L’intervention d’un contingent français, le 20 septembre 1979, par l’entremise de l’« opération Barracuda», mit fin au règne de Bokassa, alors que celui-ci était en visite en Libye. La France renverse Bokassa pour remettre à la tête du pays son cousin David Dacko qu’il avait renversé 14 ans plus tôt.
✓ Sekou Touré et Keïta Fodéba
Le propre de la dictature est qu’elle réussit à transformer les intellectuels les plus brillants en de petits exécutants des œuvres macabres. Fodéba Keïta est un écrivain, danseur, dramaturge, compositeur et homme politique guinéen. Le Guinéen Keïta Fodéba fut un homme d’une grande créativité artistique. Cependant, il a décidé de mettre son génie au service de la dictature de Sékou Touré.

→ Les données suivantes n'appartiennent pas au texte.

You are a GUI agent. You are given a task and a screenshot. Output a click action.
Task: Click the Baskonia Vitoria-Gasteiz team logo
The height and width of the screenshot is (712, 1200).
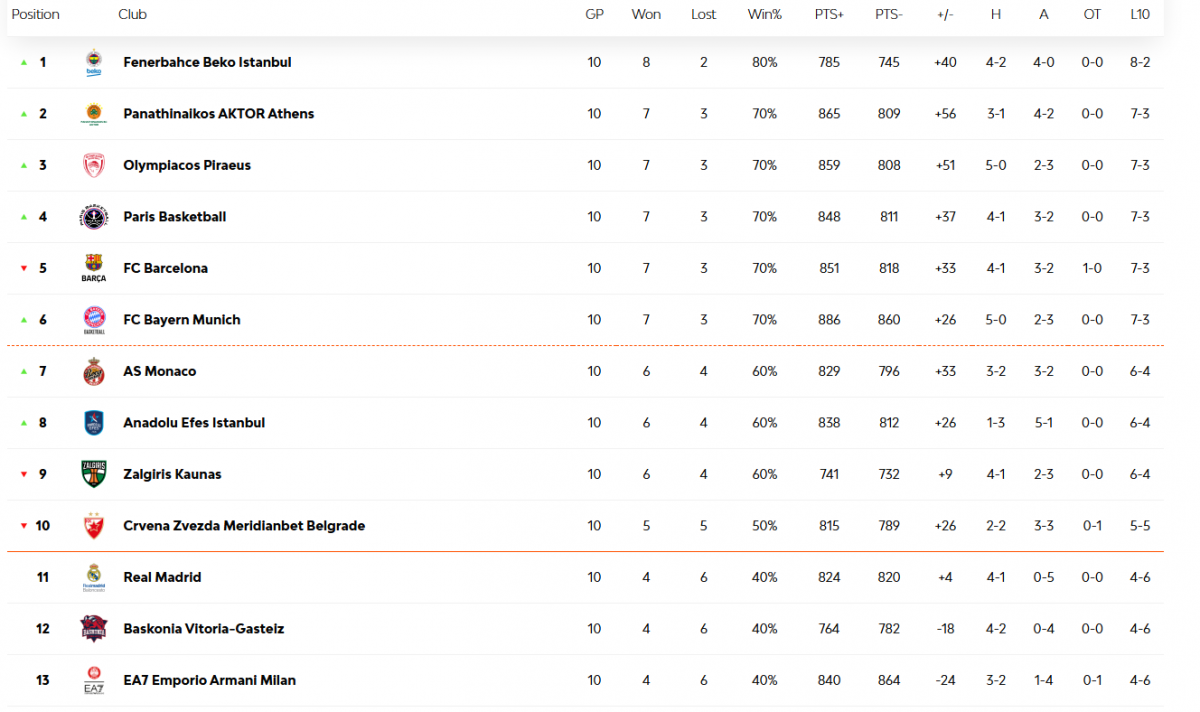[93, 629]
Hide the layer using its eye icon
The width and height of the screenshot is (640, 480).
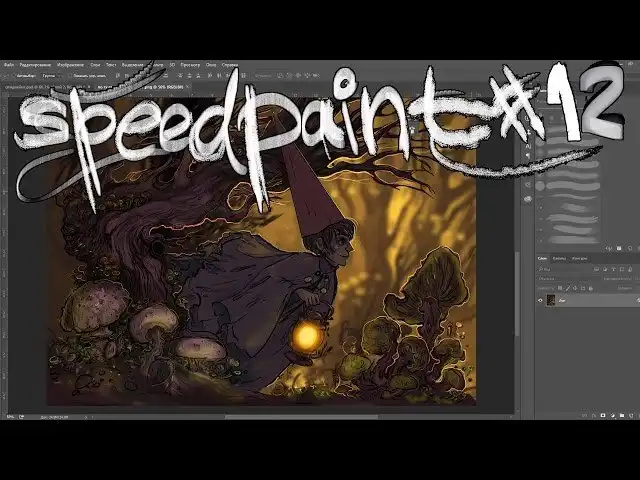(541, 299)
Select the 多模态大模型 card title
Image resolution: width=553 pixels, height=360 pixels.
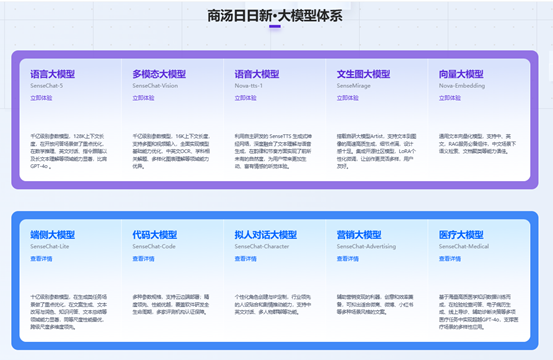point(159,74)
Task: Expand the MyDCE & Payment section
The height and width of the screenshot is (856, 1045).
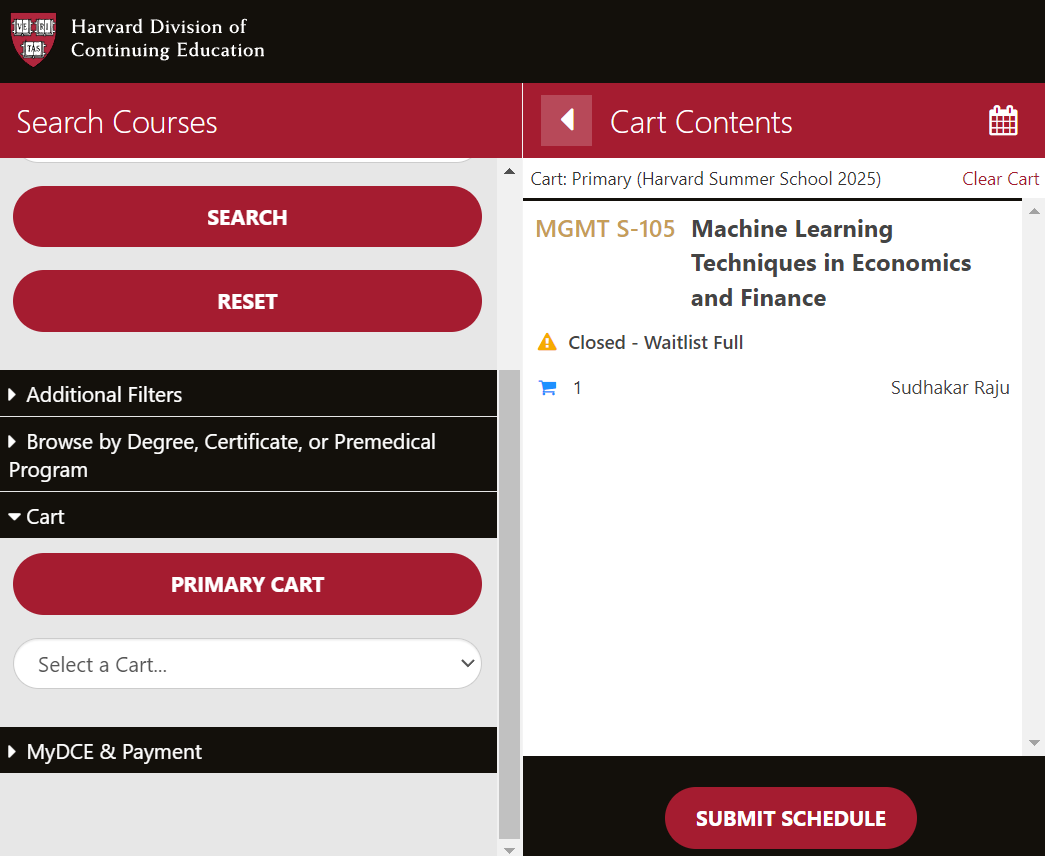Action: click(x=114, y=751)
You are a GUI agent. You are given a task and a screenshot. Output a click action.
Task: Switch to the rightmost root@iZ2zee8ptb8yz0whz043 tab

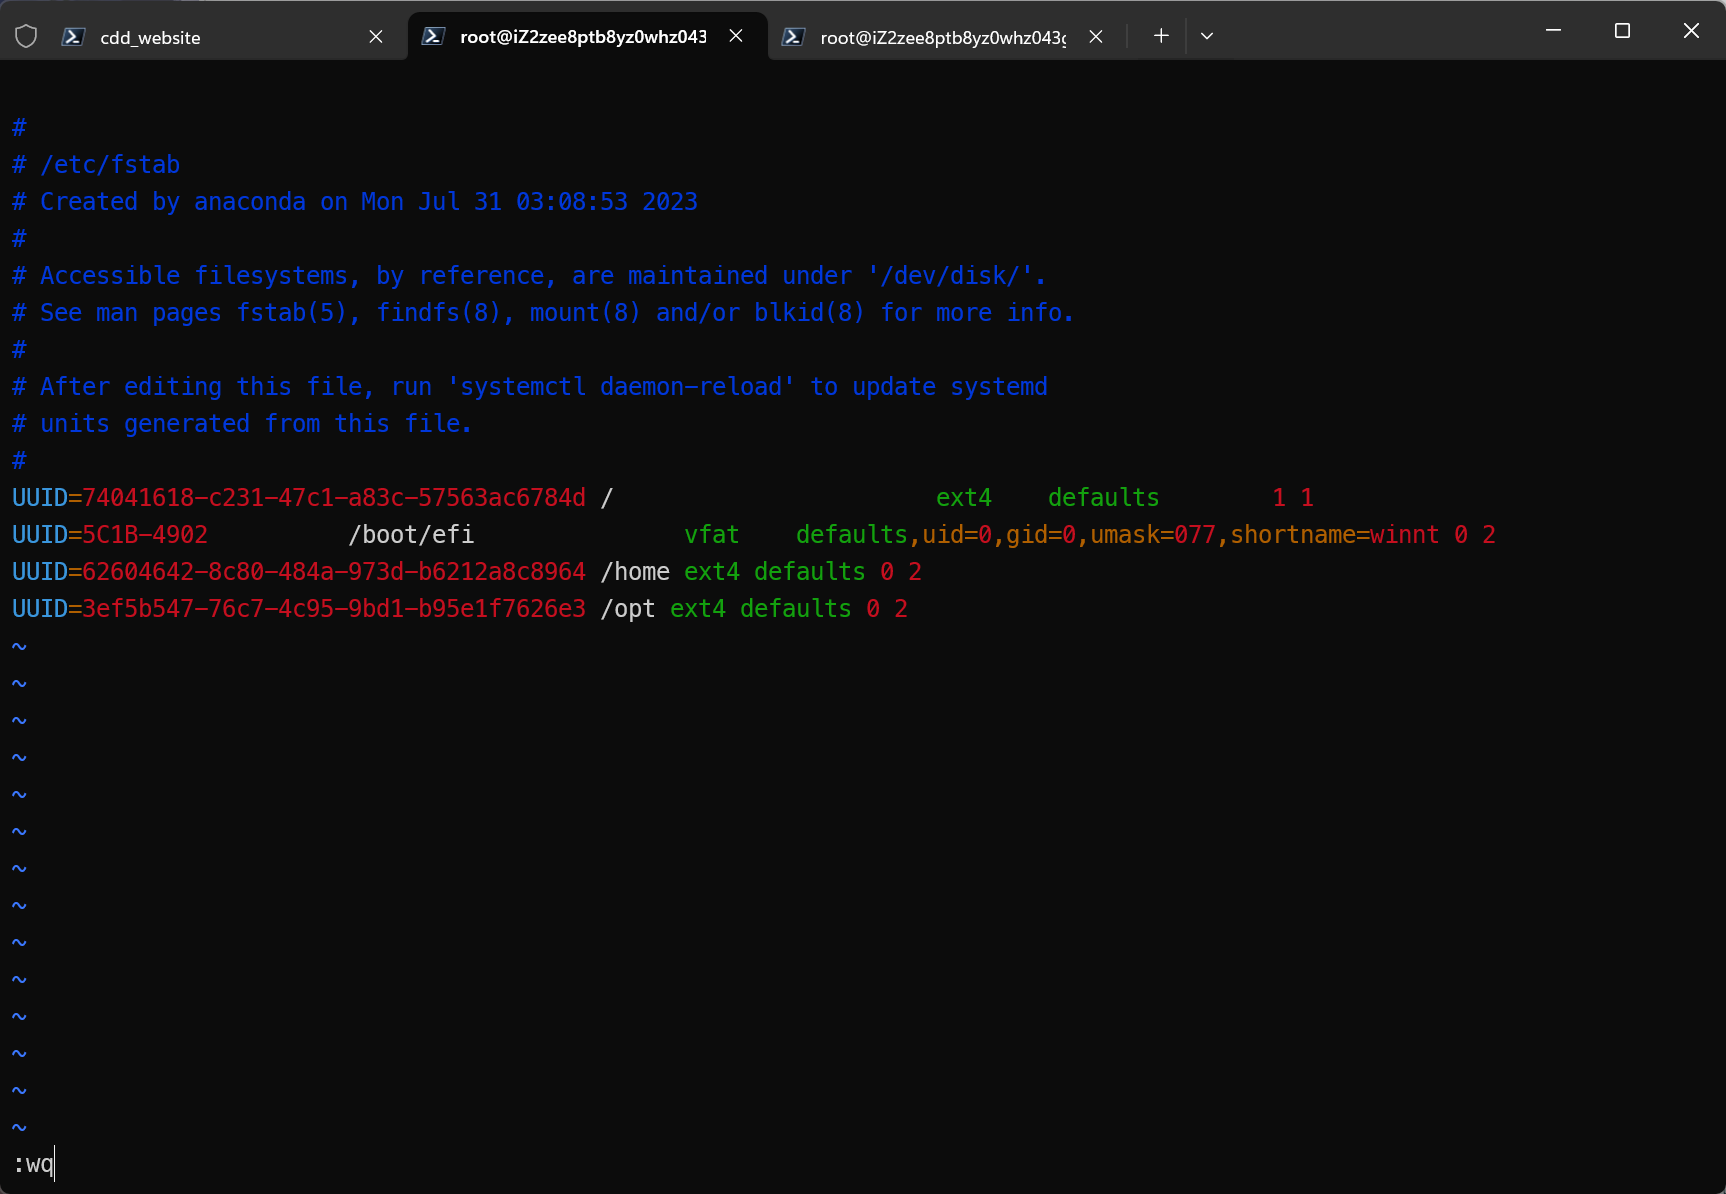942,38
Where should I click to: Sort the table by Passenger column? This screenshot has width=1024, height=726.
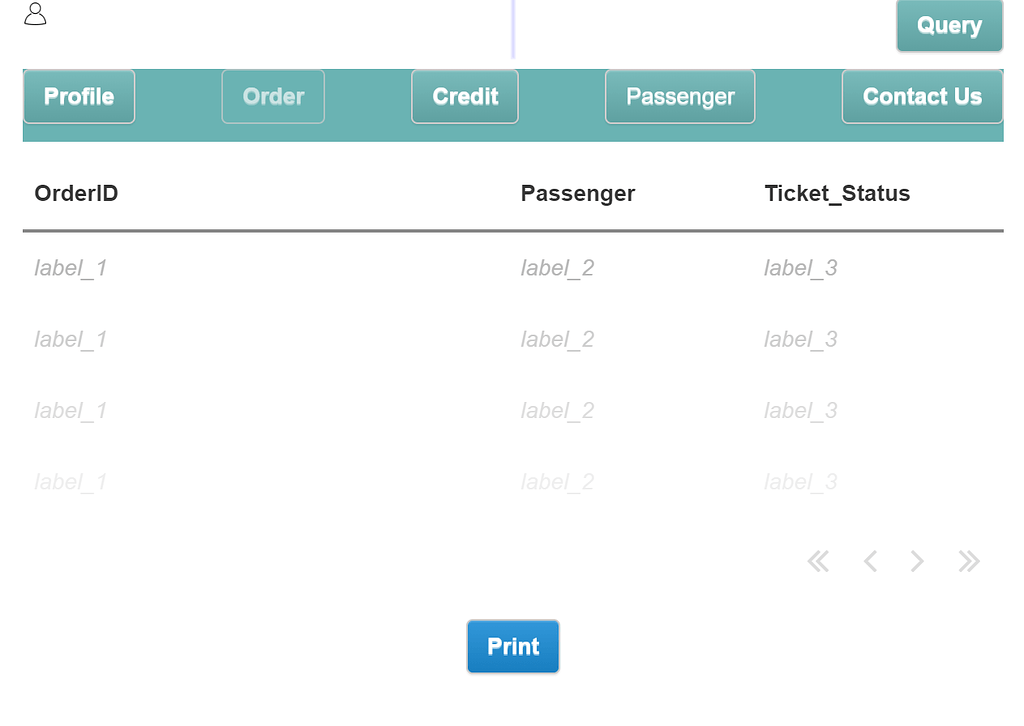pos(578,193)
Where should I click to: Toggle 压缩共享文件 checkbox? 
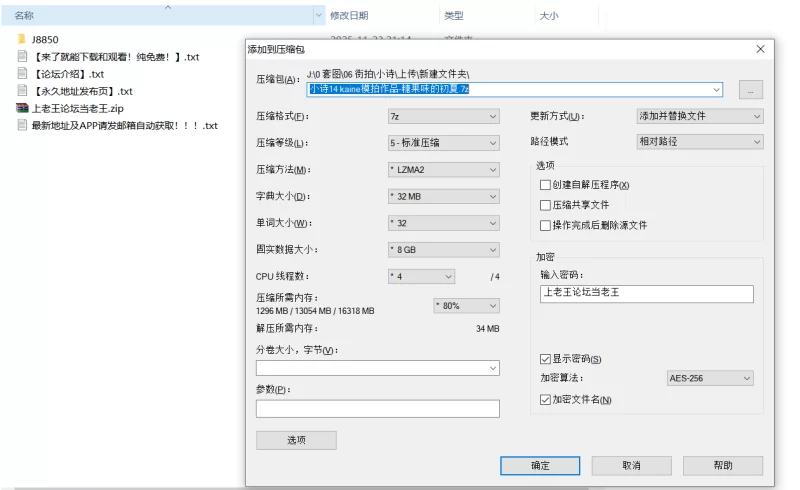545,205
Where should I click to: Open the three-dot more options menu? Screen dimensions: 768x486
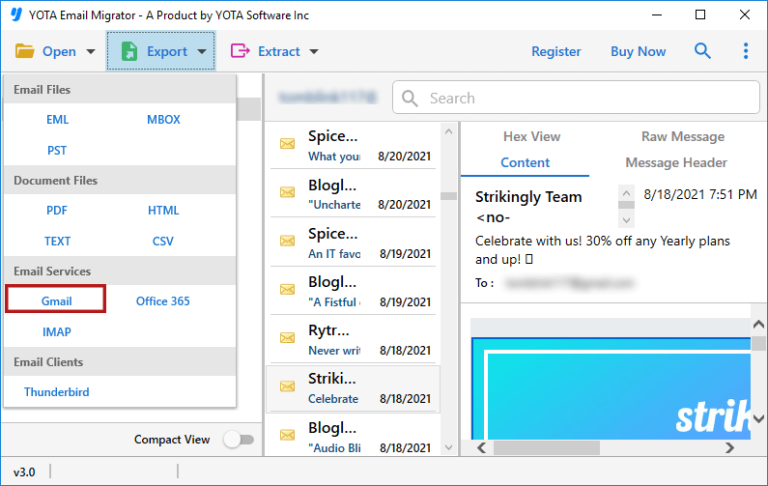(x=745, y=51)
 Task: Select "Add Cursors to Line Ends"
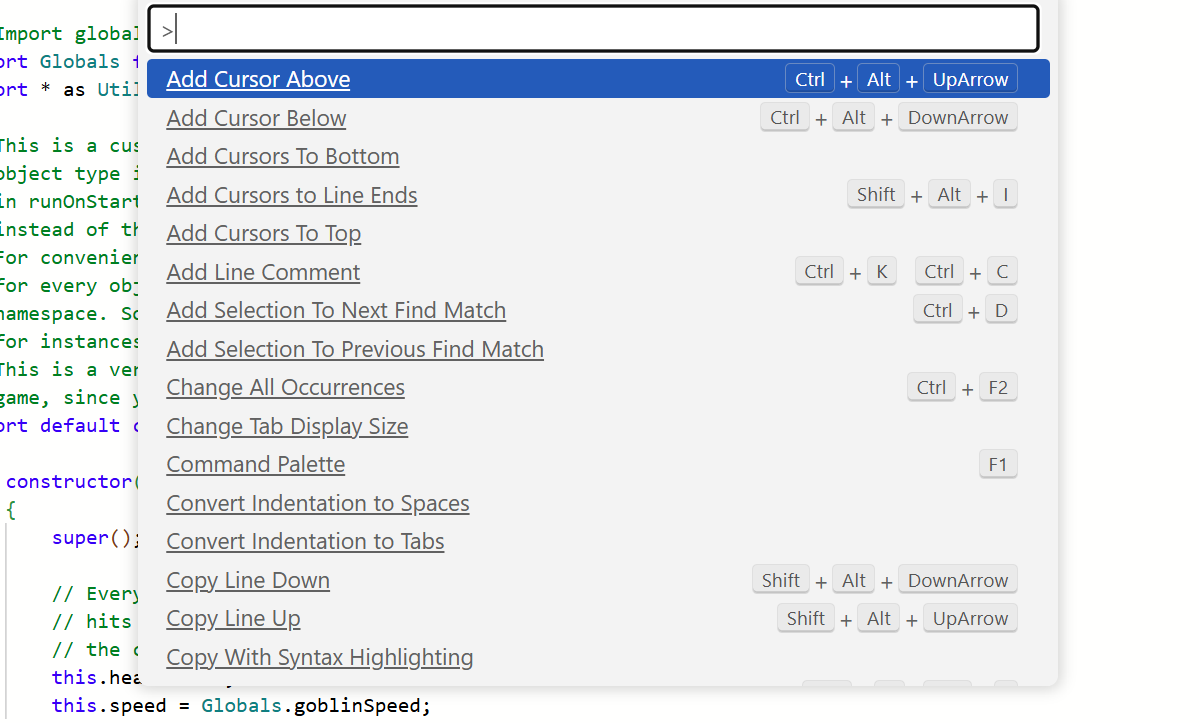(x=291, y=195)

Il rejoint Sékou Touré en 1956. En 1961, il est nommé ministre de la Défense nationale et de la Sécurité, chargé de découvrir et de réprimer les complots (véritables ou supposés) dont Sékou Touré pourrait être victime. C’est ainsi qu’il va œuvrer pour l’injustice et exécuter de nombreux guinéens.
Devenu parano, Sékou Touré va trahir son fidèle ami et réclamer sa tête. En 1969, Keita Fodeba qui était chargé de réprimer les complots est accusé lui-même de complot. Il est arrêté et incarcéré au camp Boiro, qu’il avait lui-même contribué à créer.
Soumis à la « diète noire » (privation d’eau et de nourriture), le co-auteur de l’hymne national de la Guinée, est fusillé le 27 mai 1969.
Sentant sa fin proche, il écrivit alors sur les murs de sa cellule du camp Boiro : « J’étais chargé d’arrêter tous ceux qui étaient susceptibles d’exprimer la volonté du peuple ….J’ai toujours œuvré pour l’injustice. J’ai toujours servi cette cause injuste. Pour servir cette cause injuste, j’avais inventé des complots afin de pouvoir faire liquider tous ceux qui étaient susceptibles d’exprimer la volonté du peuple de la Guinée martyre. »
La liste n’est pas exhaustive, complétez la.